Elliott was born 3 weeks early and was in a huge hurry to arrive. When he was born we noticed a rash covering his body and his spleen was enlarged. He was taken to SCBU and blood/urine tests were taken. We were told on Christmas day that Elliott had CMV, a virus that I had unknowingly passed to him early on in my pregnancy.
CMV is a virus most people will have had during childhood, it was just bad luck that I hadn't already had the virus. This caused damage to Elliott's brain as it was growing. As a result of this damage he has cerebral palsy affecting all 4 limbs, hearing loss in his left ear, scarring on his retinas.
He developed oral aversion around 12 months and ended up having a gastrostomy and was tube fed whilst also drinking high calorie milk from a bottle. Over the last 18 months he has gone from eating nothing to pretty much eating everything and has finally started gaining weight. He can't walk but has learned to crawl so he can get where he wants to go but he cannot talk which makes communication extremely frustrating.
Elliott goes to an amazing school where all the staff do everything they can to help the children grow to their full potential. Elliott doesn't sleep which can be very challenging to say the least.
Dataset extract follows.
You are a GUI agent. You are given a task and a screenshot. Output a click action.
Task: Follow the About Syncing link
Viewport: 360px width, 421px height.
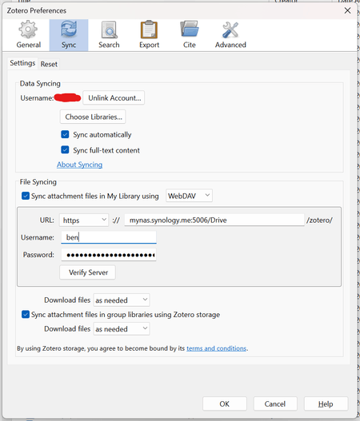coord(79,165)
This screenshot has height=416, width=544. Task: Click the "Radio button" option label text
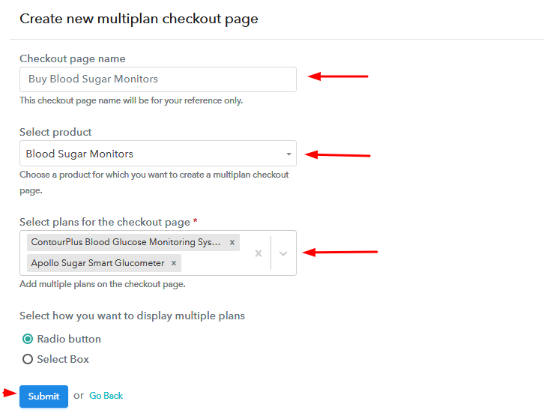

In December 2013 Elliott had his first seizure and we nearly lost him. Since then we have had several blue light trips to a&e, medication is helping but we found out just before Christmas that he is having continuous seizures when he is asleep which is the cause of his lack of sleep.
In spite of everything he goes through Elliott is a very happy giggly little boy and doesn't let anything get him down for long. He is a very determined little boy who loves snuggles and has the most infectious laugh I've ever heard.